I have some experience with what you are referring to as an analog network. In fact I've only ever used analog output, so the digital output networks are the exception for me. Actually, there is little difference between the two other than the interpretation of the values that the network produces. The ability of the network to approximate your analog training sample is going to be dependant on the suitability of underlying network's multi-dimensional nonlinear polynomial (of sorts) to approximate the function. Since a sinusoidal function can be pretty well approximated (cose to the origin) by a low order Taylor series expansion, I would expect a suitably designed and trained NN to perform nearly as well. A look at the number of free paramaters in such a series expansion would give you a good hint at the size of network you would need (my guess is not very large).
From looking at your training data and the error over training iterations, I'd say that what you see doesn't look very odd. You can see that the error does indeed decrease from the first training iteration, it then goes to a low point and then levels out at a slightly higher value. This behavior is expected for a network with its number of weights and number of training samples roughly the same order of magnitude. It shows a tendancy for the network to become overtrained: for the training samples to become hardwired into the networks weights.
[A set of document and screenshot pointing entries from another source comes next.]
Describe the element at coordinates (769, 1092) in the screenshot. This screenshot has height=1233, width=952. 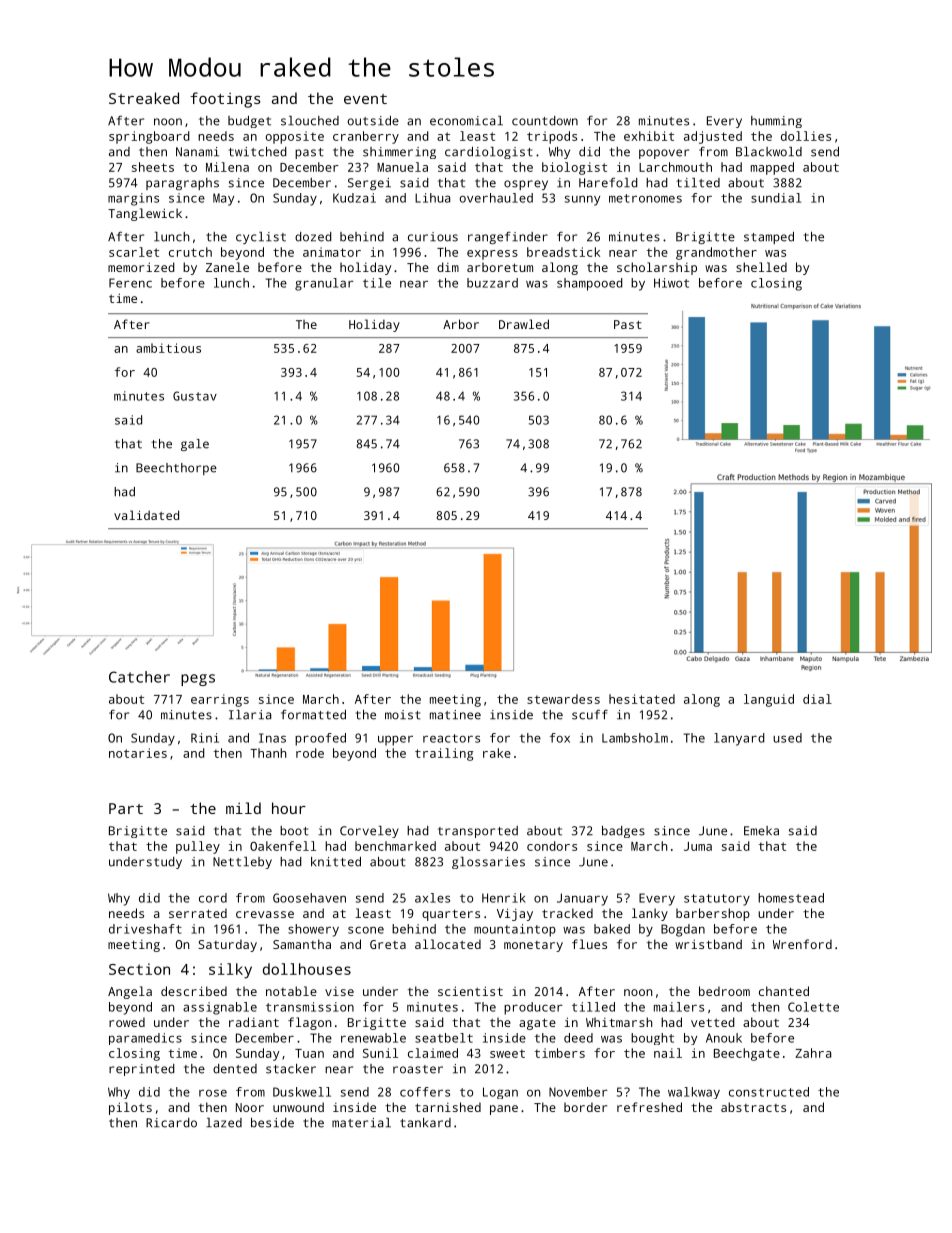
I see `constructed` at that location.
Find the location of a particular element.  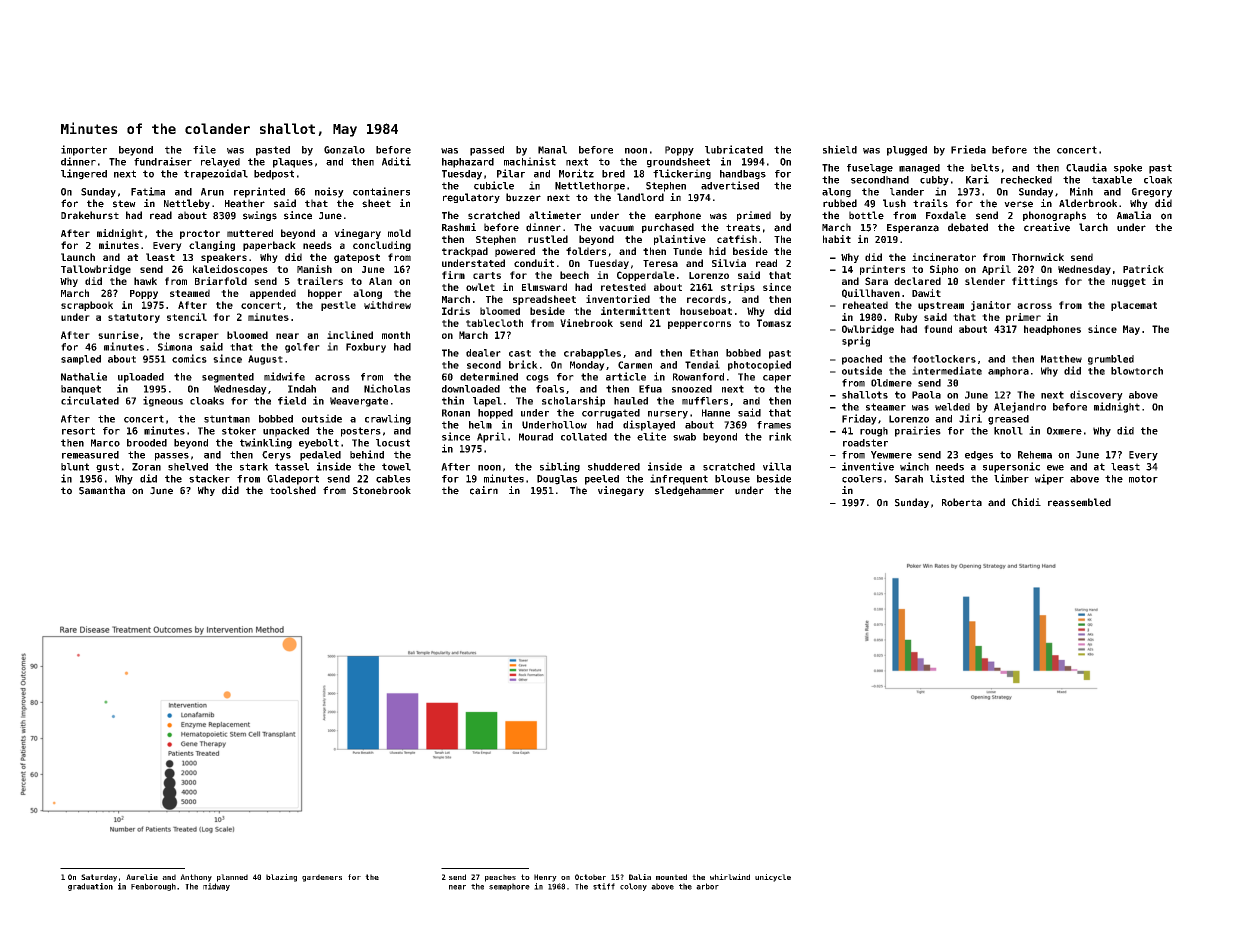

Samantha is located at coordinates (102, 490).
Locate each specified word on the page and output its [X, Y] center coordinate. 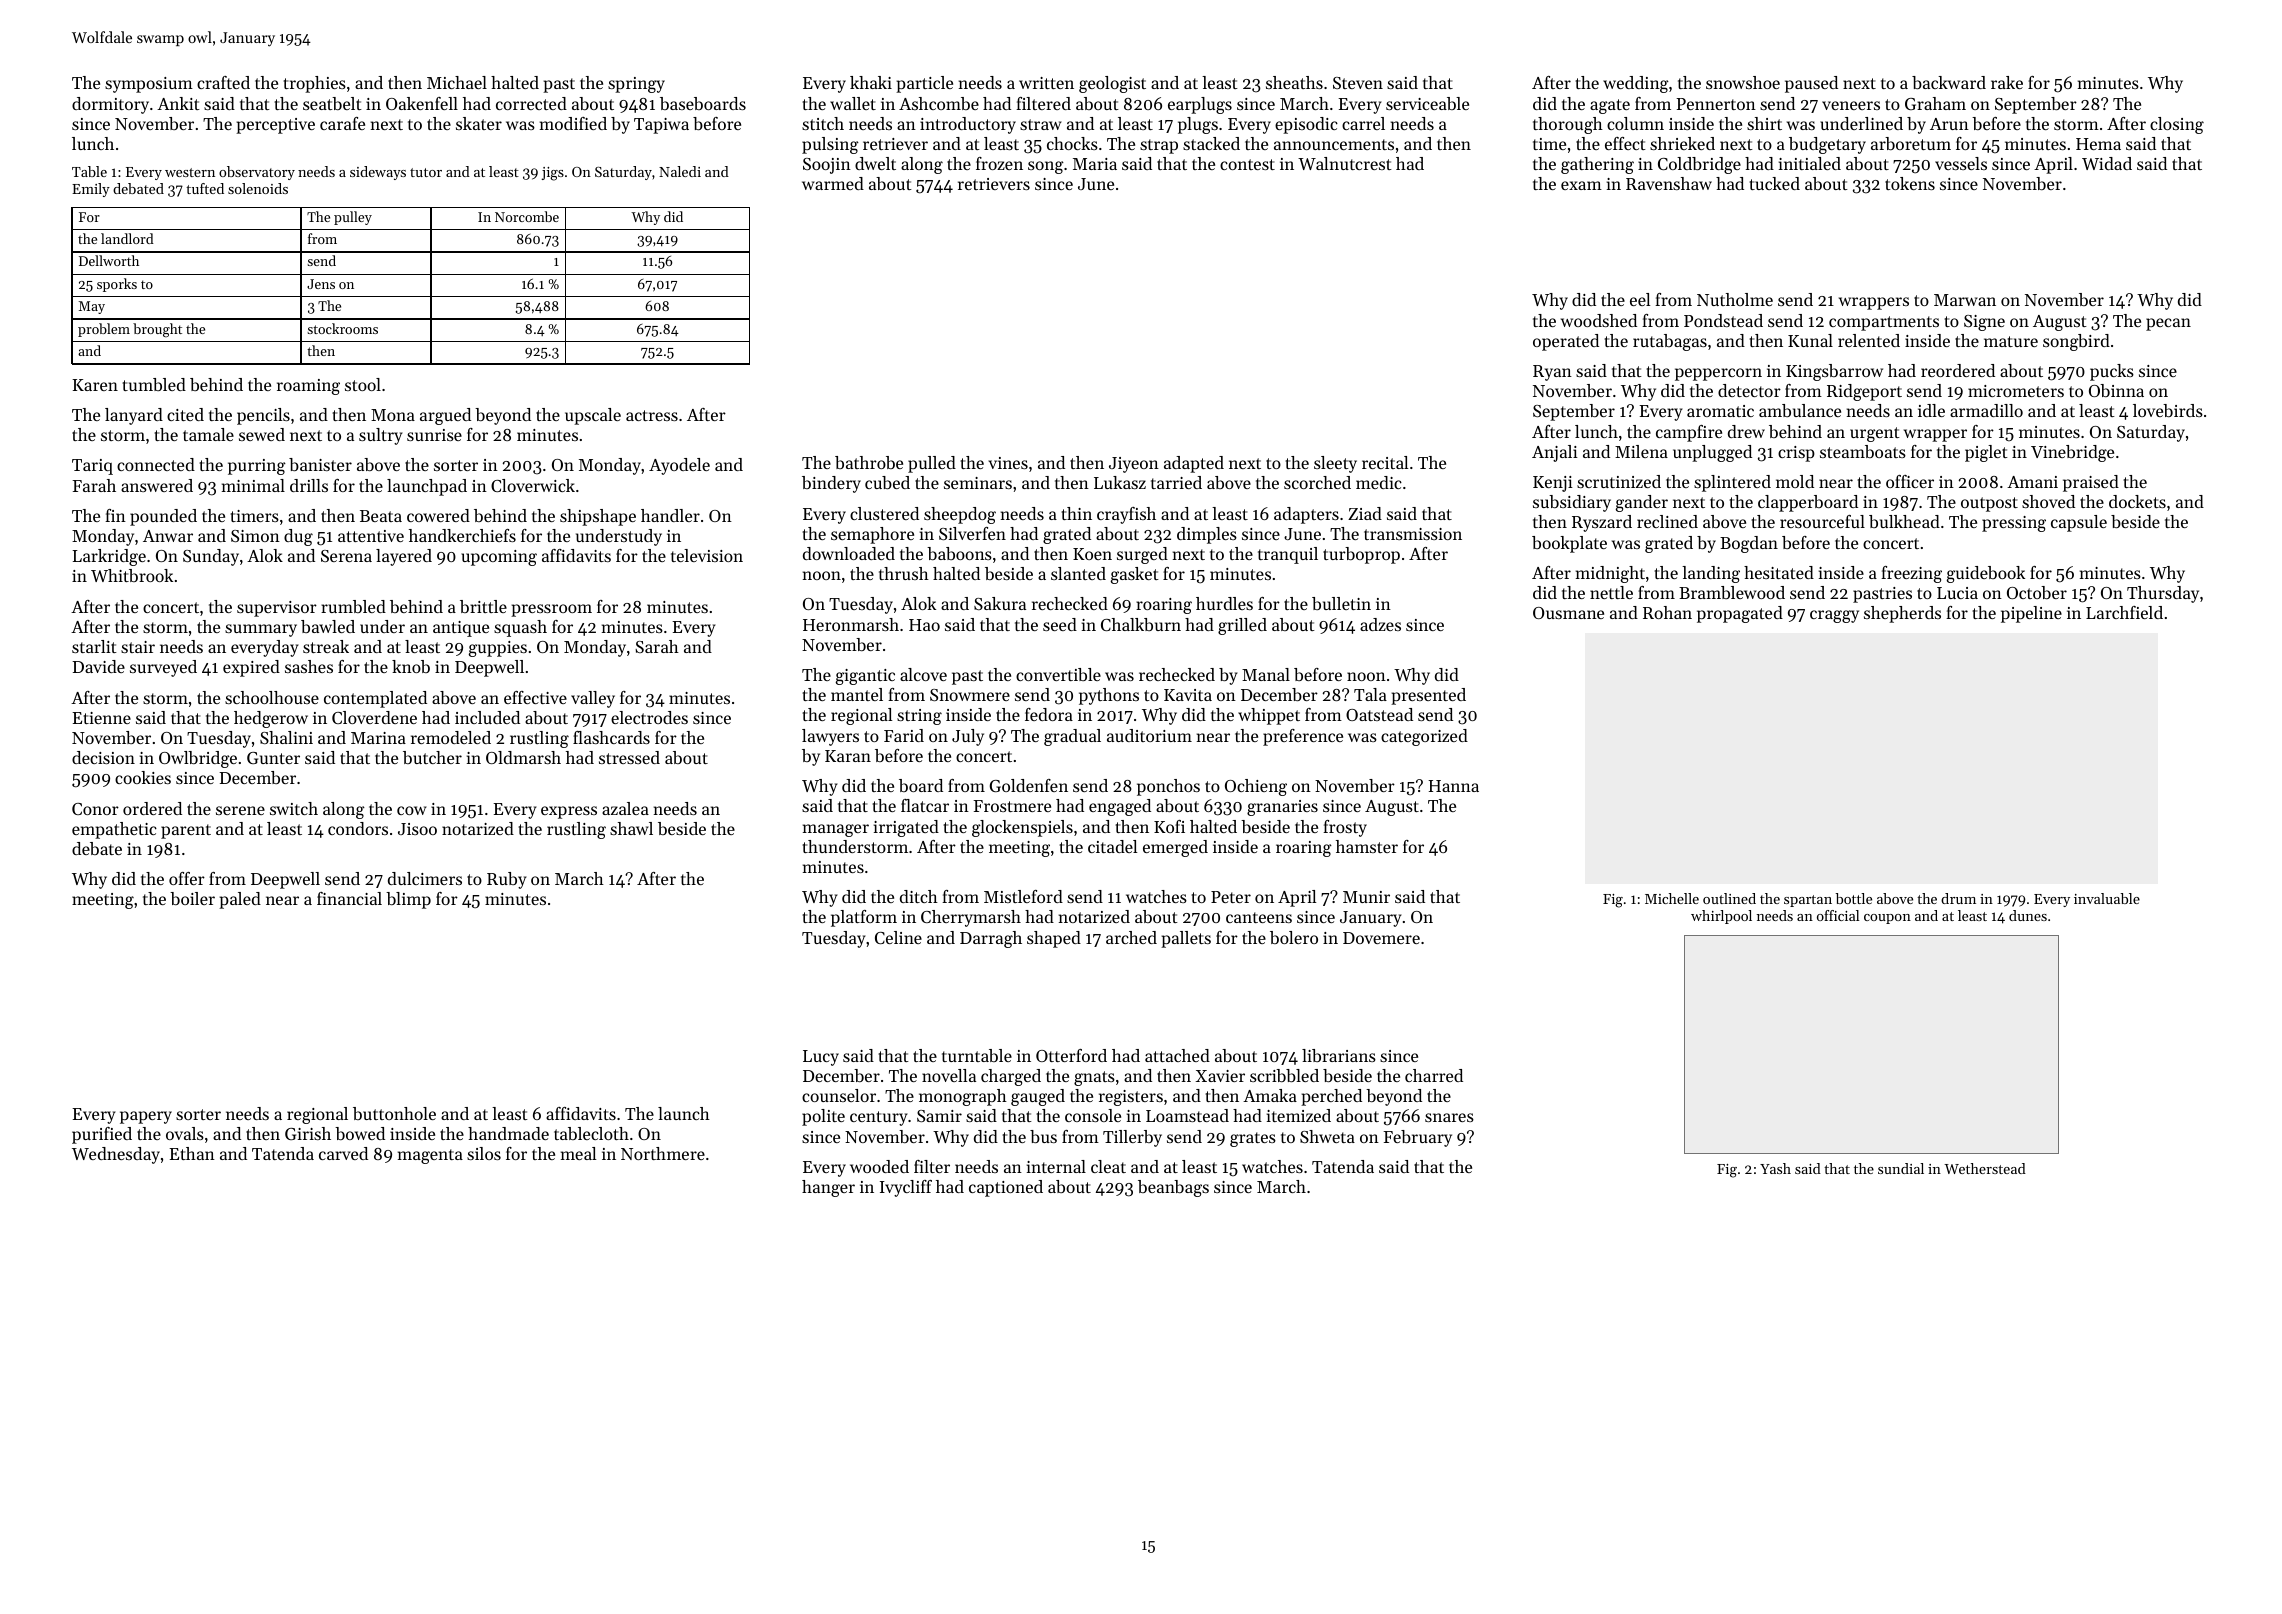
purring [257, 467]
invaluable [2107, 898]
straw [1041, 124]
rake [2007, 82]
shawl [631, 828]
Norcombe [527, 216]
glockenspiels [1022, 828]
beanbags [1173, 1188]
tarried [1176, 482]
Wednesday [116, 1155]
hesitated [1779, 572]
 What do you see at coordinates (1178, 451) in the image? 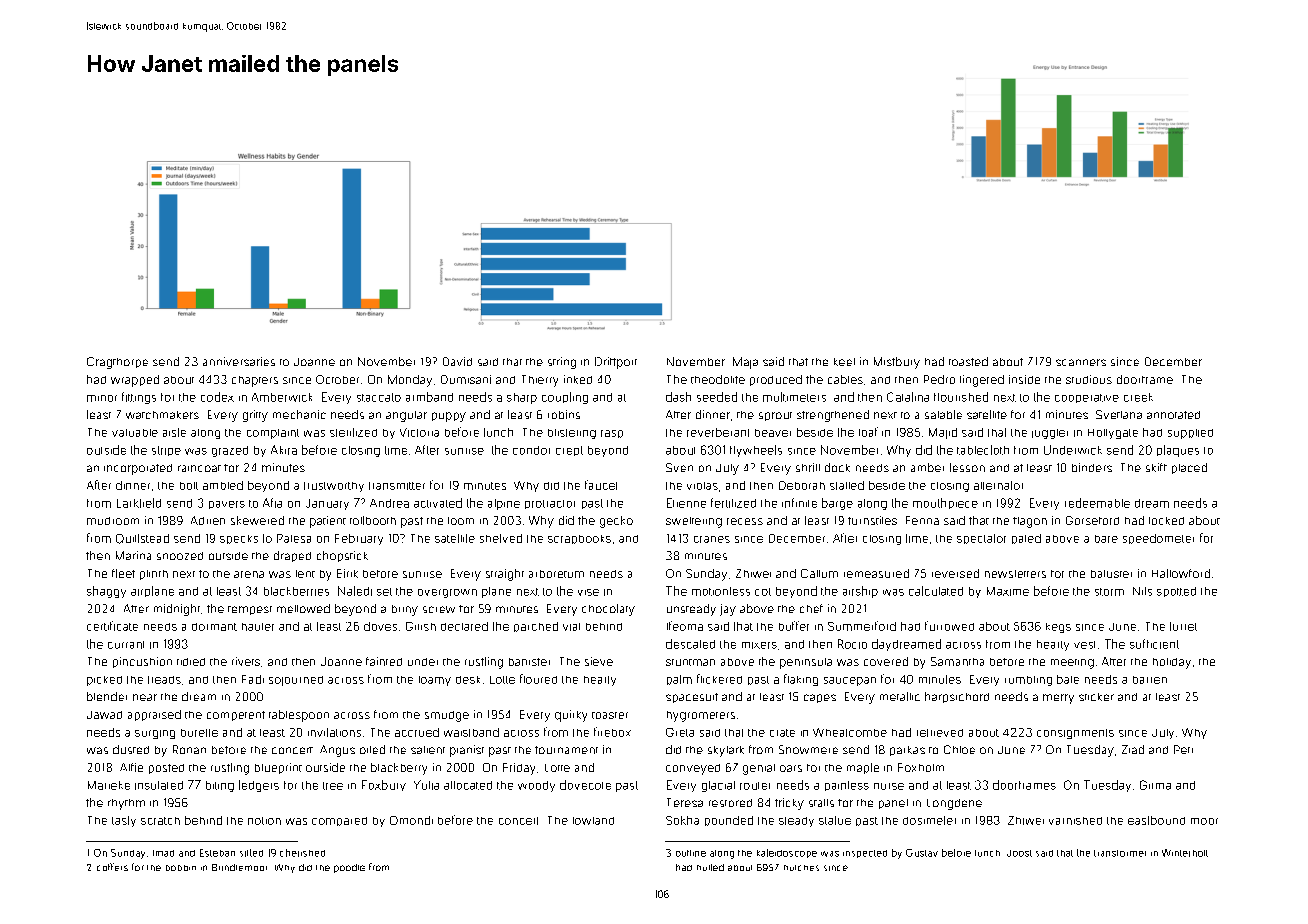
I see `plaques` at bounding box center [1178, 451].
To fix this you would either have to add many more training samples, or reduce the number of layers in your network. To me the network you've chosen looks too complex for the task at hand , therefore much more likely to become overtrained. Try a single hidden layer of 4-5 nodes.
Another way to avoid overtraining is to parition your sample data into two sets, train on one set and then after each epoch, test the error on the other data set. You should aim for a minimized error in the second data set.